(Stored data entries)
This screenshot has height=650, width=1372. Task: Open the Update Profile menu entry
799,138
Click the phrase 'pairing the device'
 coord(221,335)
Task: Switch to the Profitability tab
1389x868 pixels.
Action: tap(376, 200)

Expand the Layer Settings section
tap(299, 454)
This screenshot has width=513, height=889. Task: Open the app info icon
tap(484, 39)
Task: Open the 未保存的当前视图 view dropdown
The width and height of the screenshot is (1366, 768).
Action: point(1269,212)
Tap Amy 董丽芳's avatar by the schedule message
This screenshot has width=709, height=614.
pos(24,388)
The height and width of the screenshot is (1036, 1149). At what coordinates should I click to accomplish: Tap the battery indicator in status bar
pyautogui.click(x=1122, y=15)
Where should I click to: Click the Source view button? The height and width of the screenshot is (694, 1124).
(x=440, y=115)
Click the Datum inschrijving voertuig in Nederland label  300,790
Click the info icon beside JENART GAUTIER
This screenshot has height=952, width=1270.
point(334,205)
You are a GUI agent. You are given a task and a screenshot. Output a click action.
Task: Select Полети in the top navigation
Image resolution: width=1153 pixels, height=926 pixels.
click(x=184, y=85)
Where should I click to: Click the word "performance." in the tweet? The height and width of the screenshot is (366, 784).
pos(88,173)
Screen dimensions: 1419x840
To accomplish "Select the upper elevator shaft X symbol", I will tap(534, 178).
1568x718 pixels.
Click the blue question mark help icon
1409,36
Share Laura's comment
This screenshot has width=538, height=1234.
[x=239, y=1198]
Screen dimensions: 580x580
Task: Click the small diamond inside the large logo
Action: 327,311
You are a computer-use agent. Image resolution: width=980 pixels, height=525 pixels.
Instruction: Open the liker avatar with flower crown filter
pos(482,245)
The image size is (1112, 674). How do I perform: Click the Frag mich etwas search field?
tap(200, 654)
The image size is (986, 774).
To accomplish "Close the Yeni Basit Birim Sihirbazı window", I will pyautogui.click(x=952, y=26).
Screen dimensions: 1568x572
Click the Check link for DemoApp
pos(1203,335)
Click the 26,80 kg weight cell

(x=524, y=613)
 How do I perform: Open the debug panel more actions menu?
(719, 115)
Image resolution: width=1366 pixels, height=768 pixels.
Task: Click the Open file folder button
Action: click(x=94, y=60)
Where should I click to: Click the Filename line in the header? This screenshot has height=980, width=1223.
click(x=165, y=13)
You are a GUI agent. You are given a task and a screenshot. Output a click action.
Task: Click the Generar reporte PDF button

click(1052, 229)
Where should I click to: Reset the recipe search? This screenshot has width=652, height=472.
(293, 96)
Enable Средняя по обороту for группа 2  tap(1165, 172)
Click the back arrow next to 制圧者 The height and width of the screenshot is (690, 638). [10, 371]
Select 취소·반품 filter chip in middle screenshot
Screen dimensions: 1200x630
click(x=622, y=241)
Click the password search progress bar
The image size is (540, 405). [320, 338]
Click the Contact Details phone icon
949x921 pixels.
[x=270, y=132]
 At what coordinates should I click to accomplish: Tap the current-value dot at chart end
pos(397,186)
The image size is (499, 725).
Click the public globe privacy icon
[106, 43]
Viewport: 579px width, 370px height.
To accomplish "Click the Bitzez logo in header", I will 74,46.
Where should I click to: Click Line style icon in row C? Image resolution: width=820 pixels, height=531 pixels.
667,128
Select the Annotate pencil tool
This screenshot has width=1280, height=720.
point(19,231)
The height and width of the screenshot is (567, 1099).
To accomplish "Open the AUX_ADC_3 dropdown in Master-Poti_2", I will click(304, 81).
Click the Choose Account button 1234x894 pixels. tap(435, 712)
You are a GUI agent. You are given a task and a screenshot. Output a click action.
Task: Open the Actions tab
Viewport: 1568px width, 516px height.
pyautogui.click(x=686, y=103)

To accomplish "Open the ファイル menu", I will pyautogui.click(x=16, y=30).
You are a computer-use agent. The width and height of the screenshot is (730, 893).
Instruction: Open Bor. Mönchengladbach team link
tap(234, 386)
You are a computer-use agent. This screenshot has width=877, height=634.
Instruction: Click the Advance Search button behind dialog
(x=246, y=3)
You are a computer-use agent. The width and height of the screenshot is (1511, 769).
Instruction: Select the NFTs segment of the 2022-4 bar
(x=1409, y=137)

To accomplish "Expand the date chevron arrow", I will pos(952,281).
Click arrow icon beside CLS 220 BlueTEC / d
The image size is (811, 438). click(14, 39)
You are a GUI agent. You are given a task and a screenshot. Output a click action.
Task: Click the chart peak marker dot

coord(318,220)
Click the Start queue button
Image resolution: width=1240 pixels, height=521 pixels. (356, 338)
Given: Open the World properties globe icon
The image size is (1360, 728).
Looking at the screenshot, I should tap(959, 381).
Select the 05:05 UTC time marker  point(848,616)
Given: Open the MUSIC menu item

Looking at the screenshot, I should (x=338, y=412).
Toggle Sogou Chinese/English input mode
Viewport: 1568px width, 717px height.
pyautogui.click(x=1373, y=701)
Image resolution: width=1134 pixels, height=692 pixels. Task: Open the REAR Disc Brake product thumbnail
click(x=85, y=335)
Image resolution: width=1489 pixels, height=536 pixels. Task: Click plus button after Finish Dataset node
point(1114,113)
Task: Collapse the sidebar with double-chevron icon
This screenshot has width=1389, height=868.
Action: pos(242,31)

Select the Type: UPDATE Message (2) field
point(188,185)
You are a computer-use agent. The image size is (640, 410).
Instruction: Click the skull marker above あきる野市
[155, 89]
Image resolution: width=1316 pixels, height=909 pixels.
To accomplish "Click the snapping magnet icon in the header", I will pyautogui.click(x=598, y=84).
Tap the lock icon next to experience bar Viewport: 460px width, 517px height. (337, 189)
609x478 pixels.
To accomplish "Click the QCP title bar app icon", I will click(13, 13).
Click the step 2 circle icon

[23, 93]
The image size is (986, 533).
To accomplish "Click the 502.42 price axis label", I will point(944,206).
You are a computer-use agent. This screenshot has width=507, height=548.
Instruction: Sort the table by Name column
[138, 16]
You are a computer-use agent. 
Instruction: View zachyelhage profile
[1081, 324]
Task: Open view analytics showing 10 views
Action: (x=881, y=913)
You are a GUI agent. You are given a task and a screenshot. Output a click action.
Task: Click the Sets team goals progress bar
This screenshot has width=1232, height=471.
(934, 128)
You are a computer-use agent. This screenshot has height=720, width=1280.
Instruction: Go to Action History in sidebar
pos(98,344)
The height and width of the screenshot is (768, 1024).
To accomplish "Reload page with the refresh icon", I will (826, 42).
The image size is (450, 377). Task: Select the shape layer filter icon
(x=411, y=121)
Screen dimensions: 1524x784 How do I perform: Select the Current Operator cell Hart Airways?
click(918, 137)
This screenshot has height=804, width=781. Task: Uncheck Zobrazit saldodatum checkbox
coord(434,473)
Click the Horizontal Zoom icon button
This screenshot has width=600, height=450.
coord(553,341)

* WHAT YOU SHOULD DO
Copy every line of the records above that contains "dropdown".

* RESULT OF THE TASK
Task: Open the 未保存的当前视图 view dropdown
To accomplish "Open the AUX_ADC_3 dropdown in Master-Poti_2", I will click(304, 81).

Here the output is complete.